• Your assignment:
Your answer must be one number: the count of lines below that hold the word "agent".
### Task material ###
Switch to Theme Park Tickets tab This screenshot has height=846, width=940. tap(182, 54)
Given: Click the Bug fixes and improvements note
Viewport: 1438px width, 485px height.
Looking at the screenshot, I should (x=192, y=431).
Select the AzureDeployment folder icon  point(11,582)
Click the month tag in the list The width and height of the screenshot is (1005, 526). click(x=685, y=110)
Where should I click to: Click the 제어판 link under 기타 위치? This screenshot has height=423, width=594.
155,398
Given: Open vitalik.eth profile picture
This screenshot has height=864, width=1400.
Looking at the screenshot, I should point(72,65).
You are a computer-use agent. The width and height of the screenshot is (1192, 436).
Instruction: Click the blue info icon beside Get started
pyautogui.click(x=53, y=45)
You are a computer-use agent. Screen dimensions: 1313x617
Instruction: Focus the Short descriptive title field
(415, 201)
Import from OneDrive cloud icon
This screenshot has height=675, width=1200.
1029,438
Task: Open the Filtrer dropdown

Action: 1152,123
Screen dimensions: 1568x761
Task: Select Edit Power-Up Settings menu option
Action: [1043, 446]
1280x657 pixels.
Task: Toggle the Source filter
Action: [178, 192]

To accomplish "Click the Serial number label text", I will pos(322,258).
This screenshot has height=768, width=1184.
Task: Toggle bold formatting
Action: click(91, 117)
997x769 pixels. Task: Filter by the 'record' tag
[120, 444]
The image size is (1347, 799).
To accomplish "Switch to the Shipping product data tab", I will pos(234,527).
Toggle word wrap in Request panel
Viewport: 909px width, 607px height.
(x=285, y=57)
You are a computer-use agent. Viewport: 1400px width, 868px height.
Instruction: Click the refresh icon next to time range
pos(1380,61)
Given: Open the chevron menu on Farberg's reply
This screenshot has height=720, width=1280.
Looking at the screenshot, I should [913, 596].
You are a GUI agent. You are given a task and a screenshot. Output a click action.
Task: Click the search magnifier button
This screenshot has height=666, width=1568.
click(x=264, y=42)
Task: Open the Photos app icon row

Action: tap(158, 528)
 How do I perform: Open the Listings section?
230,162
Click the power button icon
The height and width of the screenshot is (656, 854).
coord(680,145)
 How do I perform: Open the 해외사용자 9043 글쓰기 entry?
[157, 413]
###
• Response area:
4